What the task requires:
Copy out the civil rights summary below word for word, in full.

[Text shown — start]

Summary

African Americans and others who fought for civil rights from World War II through the early 1970s sought equal rights and economic opportunity. That quest was also inspired by various forms of nationalism that called for self-determination for minority groups. For most of the first half of the twentieth century, African Americans faced a harsh Jim Crow system in the South and a segregated, though more open, society in the North. Segregation was maintained by a widespread belief in black inferiority and by a southern political system that denied African Americans the vote. In the Southwest and West, Mexican Americans, Native Americans, and Americans of Asian descent faced discriminatory laws and social practices that marginalized them.

The civil rights movement attacked racial inequality in three ways. First, the movement sought equality under the law for all Americans, regardless of race. This required patient work through the judicial system and the more arduous task of winning congressional legislation, such as the Civil Rights Act of 1964 and the Voting Rights Act of 1965. Second, grassroots activists, using nonviolent protest, pushed all levels of government (from city to federal) to abide by Supreme Court decisions (such as Brown v. Board of Education) and civil rights laws. Third, the movement worked to open economic opportunity for minority populations. This was embodied in the 1963 March on Washington for Jobs and Freedom. Ultimately, the civil rights movement successfully established the principle of legal equality, but it faced more difficult problems in fighting poverty and creating widespread economic opportunity.

The limitations of the civil rights model led black activists — along with Mexican Americans, Native Americans, and others — to adopt a more nationalist stance after 1966. Nationalism stressed the creation of political and economic power in communities of color, the celebration of racial heritage, and the rejection of white cultural standards.

[Text shown — finish]
[Dataset content — start]

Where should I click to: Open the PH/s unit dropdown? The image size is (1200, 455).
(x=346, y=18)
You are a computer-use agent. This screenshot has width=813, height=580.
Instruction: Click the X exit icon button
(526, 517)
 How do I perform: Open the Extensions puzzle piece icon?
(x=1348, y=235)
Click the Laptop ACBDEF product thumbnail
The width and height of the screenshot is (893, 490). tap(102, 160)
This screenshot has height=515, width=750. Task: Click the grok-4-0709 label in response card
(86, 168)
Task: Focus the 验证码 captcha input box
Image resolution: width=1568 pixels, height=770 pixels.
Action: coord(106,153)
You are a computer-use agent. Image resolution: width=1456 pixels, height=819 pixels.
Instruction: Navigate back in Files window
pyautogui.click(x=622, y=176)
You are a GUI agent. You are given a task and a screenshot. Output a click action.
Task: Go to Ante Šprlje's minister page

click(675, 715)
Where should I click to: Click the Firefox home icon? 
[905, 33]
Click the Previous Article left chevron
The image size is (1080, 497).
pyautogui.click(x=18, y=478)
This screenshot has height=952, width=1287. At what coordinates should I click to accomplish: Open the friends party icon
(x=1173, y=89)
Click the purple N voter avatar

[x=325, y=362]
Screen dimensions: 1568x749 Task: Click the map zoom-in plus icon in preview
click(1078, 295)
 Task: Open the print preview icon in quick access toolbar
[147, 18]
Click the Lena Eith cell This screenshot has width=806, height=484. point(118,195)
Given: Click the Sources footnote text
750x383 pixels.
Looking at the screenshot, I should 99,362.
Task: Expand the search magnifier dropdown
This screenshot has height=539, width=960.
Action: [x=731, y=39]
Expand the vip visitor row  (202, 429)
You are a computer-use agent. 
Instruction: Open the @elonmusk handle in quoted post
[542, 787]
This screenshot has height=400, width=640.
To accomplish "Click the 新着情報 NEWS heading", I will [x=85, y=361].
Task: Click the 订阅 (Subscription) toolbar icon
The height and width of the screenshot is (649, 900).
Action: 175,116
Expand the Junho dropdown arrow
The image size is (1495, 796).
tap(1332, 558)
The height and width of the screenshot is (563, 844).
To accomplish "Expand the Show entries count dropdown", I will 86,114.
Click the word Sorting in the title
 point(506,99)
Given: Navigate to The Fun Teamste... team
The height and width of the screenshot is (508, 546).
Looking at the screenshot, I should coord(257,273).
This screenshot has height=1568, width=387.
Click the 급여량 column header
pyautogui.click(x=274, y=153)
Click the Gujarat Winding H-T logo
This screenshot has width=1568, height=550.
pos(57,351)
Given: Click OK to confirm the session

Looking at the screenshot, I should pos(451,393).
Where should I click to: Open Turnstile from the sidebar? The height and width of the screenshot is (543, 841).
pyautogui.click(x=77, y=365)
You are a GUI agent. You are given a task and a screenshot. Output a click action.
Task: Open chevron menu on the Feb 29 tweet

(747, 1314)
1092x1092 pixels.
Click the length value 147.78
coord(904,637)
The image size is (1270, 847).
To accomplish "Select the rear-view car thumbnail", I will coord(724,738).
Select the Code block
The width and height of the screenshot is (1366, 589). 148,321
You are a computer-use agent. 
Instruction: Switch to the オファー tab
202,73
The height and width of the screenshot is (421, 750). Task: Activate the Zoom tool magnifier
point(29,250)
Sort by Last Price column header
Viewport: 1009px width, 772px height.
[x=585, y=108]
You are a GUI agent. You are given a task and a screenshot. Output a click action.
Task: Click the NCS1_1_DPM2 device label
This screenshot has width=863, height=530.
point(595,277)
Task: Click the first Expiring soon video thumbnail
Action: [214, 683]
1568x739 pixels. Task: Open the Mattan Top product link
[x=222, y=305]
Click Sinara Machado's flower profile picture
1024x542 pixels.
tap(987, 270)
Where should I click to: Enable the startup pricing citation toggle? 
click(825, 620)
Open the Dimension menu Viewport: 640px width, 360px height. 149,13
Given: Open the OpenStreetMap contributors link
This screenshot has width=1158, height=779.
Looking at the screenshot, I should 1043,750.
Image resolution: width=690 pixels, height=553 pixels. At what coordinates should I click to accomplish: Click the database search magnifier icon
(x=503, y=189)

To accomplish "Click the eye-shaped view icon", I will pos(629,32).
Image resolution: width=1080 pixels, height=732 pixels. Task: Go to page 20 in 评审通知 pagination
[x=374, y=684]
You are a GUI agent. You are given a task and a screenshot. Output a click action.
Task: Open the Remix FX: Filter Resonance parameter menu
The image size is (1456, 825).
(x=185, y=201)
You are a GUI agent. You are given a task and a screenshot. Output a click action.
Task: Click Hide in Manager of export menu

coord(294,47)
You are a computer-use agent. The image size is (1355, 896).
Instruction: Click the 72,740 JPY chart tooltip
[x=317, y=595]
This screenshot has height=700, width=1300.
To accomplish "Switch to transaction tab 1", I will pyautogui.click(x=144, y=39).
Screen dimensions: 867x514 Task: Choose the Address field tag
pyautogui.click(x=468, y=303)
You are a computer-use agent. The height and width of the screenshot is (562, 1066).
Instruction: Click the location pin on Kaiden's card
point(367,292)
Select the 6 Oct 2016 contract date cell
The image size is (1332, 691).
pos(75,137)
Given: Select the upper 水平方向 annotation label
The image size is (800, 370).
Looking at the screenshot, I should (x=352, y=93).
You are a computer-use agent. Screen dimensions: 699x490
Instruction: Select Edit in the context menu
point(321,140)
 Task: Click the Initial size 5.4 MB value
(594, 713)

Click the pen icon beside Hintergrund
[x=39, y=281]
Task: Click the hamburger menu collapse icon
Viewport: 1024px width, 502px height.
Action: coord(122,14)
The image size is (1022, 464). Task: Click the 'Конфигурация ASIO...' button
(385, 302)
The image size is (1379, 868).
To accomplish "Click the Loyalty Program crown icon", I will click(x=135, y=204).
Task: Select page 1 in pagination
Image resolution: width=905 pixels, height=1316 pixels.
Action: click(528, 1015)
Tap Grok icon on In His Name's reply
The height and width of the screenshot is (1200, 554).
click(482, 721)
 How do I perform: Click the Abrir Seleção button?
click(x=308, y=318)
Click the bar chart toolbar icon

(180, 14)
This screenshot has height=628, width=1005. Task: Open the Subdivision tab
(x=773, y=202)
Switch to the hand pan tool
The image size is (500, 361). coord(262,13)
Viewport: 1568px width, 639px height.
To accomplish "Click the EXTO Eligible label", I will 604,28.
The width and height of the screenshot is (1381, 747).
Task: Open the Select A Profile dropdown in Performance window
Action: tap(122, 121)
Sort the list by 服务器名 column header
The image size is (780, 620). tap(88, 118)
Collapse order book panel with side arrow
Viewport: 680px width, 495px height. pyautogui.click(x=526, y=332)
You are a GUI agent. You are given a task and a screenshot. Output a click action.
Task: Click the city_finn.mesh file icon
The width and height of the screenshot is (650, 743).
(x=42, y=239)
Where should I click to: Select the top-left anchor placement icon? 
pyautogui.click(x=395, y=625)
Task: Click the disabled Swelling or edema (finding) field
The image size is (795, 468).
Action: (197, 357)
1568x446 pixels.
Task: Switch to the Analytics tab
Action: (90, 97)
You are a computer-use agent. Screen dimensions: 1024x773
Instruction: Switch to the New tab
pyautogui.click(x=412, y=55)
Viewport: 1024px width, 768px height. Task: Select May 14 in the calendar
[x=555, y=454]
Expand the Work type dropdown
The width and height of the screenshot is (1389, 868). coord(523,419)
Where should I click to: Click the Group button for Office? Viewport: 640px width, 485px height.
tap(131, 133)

[Dataset content — finish]

Exercise result:
Summary

African Americans and others who fought for civil rights from World War II through the early 1970s sought equal rights and economic opportunity. That quest was also inspired by various forms of nationalism that called for self-determination for minority groups. For most of the first half of the twentieth century, African Americans faced a harsh Jim Crow system in the South and a segregated, though more open, society in the North. Segregation was maintained by a widespread belief in black inferiority and by a southern political system that denied African Americans the vote. In the Southwest and West, Mexican Americans, Native Americans, and Americans of Asian descent faced discriminatory laws and social practices that marginalized them.

The civil rights movement attacked racial inequality in three ways. First, the movement sought equality under the law for all Americans, regardless of race. This required patient work through the judicial system and the more arduous task of winning congressional legislation, such as the Civil Rights Act of 1964 and the Voting Rights Act of 1965. Second, grassroots activists, using nonviolent protest, pushed all levels of government (from city to federal) to abide by Supreme Court decisions (such as Brown v. Board of Education) and civil rights laws. Third, the movement worked to open economic opportunity for minority populations. This was embodied in the 1963 March on Washington for Jobs and Freedom. Ultimately, the civil rights movement successfully established the principle of legal equality, but it faced more difficult problems in fighting poverty and creating widespread economic opportunity.

The limitations of the civil rights model led black activists — along with Mexican Americans, Native Americans, and others — to adopt a more nationalist stance after 1966. Nationalism stressed the creation of political and economic power in communities of color, the celebration of racial heritage, and the rejection of white cultural standards.